Caminé por las calles de Guanajuato sin rumbo, sin saber adónde ir, sin ser siquiera consciente de adónde me llevaban mis pies. Caía la noche, y caminaba aturdido, las palabras del alcalde repitiéndose una y otra vez en mi mente: «Un niño cambiado por otro», me había dicho el alcalde.
Bruto había cruzado un océano, no sólo para acompañar al hombre y a la mujer que me dijeron que eran mis padres, sino también confiando en la licencia real para obtener la riqueza que deseaba.
Bruto había dicho al alcalde y a los demás que, cuando su hermano y la familia de su hermano murieron, el derecho legal a la licencia moría con ellos y volvía al tesoro real. Para mantener la licencia con el nombre de la familia del hermano, compró un niño de más o menos la misma edad que Juan y lo hizo pasar por su sobrino.
Yo no era Juan de Zavala, les dijo Bruto.
Yo no era un gachupín —un caballero nacido en España, un portador de espuelas—, sino un azteca o un mestizo, el hijo de una puta, alguien de más baja estofa incluso que los léperos de la calle.
«Bruto no sabía de qué raza era tu padre».
No tenía sentido. Yo era Juan de Zavala. Ése era el único nombre, la única identidad que conocía. No era algún otro sólo porque lo había dicho un moribundo.
—¡Es una venganza! —le grité a la noche.
Eso era lo que debía de ser. Bruto estaba furioso porque yo lo había despachado, amenazando así su medio de vida.
¿Cómo podían aceptar la palabra de un moribundo en lugar de la mía?
«El retrato dice la verdad», me había dicho el alcalde.
Bruto había escondido en sus habitaciones un retrato pintado semanas antes de que Antonio y María de Zavala subiesen a bordo del barco para venir al Nuevo Mundo con su hijo. Antonio y Bruto tenían ambos el pelo y los ojos claros. María tenía el cabello rizado y rubio y los ojos verdes, como el niño del retrato.
¿He mencionado que mis ojos y mi pelo eran castaño oscuro? ¿Mi piel ligeramente morena?
En el momento de salir de la casa, llegaban más buitres de la familia Zavala, aquellos bastardos mendigos que Bruto y yo detestábamos. Venían para pelearse por el reparto de mi casa, mis posesiones, mi dinero.
Me marché con lo puesto. Fui al establo para que Pablo ensillase a Tempestad y los buitres me siguieron con un alguacil que me escoltó hasta la verja sin el caballo. Cuando me volví para decir algo, me dieron con la verja en las narices.
«¡Peón!», oí que gritaba un primo desde el otro lado. Unas pocas horas antes, hubiese desenvainado mi espada y lo hubiese abierto en canal, pero estaba demasiado aturdido, demasiado paralizado mentalmente como para defender mi pureza de sangre, demasiado muerto por dentro para sentirme horrorizado. No tenía sentido. Mis pies me apartaron de la casa, mi mente confusa, mis ojos llenos de pánico pero sin ver nada.
Si Bruto tenía razón, si yo no era Juan de Zavala, ¿cuál era mi nombre entonces? ¿Cómo unas pocas palabras podían despojarme de mi nombre, de toda mi persona?
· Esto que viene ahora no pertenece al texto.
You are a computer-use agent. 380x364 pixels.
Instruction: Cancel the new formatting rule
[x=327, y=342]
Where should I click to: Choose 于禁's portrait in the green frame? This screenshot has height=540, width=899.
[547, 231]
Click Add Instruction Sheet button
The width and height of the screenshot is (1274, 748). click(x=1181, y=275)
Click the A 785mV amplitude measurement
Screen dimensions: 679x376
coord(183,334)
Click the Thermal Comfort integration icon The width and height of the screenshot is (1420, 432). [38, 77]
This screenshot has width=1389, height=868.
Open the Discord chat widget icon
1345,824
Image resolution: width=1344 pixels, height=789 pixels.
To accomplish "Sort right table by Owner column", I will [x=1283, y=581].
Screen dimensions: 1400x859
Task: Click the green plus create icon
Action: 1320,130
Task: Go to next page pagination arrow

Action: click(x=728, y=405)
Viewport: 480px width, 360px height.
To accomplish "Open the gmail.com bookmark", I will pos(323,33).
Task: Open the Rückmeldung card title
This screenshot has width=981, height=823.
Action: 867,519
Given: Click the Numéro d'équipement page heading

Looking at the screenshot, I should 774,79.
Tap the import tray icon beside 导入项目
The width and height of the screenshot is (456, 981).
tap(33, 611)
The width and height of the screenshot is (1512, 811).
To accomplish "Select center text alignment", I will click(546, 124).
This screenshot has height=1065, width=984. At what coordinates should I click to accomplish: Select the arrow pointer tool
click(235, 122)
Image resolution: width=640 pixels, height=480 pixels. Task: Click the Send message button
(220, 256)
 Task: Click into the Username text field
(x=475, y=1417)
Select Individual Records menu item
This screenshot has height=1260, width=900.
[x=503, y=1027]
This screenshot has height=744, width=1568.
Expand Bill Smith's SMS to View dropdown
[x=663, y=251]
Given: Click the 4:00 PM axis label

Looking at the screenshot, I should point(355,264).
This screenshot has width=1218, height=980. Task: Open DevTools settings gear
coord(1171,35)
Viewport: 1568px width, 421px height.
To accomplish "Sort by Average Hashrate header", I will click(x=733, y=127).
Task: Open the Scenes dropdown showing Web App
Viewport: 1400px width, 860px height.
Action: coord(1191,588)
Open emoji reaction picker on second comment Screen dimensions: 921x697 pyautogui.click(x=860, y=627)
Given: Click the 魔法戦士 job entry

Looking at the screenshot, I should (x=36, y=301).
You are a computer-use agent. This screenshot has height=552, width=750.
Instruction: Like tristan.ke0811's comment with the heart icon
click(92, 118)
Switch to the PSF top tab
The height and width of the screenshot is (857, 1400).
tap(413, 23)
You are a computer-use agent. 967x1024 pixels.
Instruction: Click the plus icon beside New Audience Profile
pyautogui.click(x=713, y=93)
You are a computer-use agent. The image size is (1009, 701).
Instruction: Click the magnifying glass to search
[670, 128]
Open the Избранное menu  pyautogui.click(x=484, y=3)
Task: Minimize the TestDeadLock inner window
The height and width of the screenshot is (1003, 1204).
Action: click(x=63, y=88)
Me habían robado el alma.
«¡Sé quién soy!»
Un oscuro temblor se posó sobre mí. Me encontré delante de la taberna donde solía ir por las noches a beber y a jugar con los otros jóvenes caballeros. Mis pies me habían llevado por puro instinto hasta allí. Entré, súbitamente aliviado. Allí conocía a los hombres, al amable tabernero. Podría hablar de esa locura, despejar la niebla y la confusión que me impedía pensar, razonar lo que debía hacer.
Ellos estaban allí, tres caballeros sentados a la mesa, mi silla vacía. Fui hasta allí y me senté, sacudiendo la cabeza.
—Tengo que contaros algo —dije—, algo que no creeréis.
Nadie dijo nada. Cuando miré a Alano al otro lado de la mesa, volvió la cabeza. Los demás hicieron lo mismo cuando intenté mirarlos a la cara. Luego los tres se levantaron, se fueron a otra mesa y me dejaron sentado solo. En la taberna no se oía ni una mosca. Permanecí petrificado, incapaz de conseguir que mi mente o mis piernas funcionasen.
El tabernero se me acercó, secándose las manos en el delantal. Tampoco él respondió a mi mirada.
—Quizá debería marcharse, señor. Éste no es el lugar adecuado para usted.
No era el lugar adecuado.
Sus palabras tardaron un momento en calar, para que comprendiese por qué no era el lugar adecuado. Los españoles frecuentaban la taberna. Me estaba diciendo que fuese a una taberna donde se reunían los peones.
Me levanté, furioso.
—¿Creéis que no soy tan blanco como vosotros?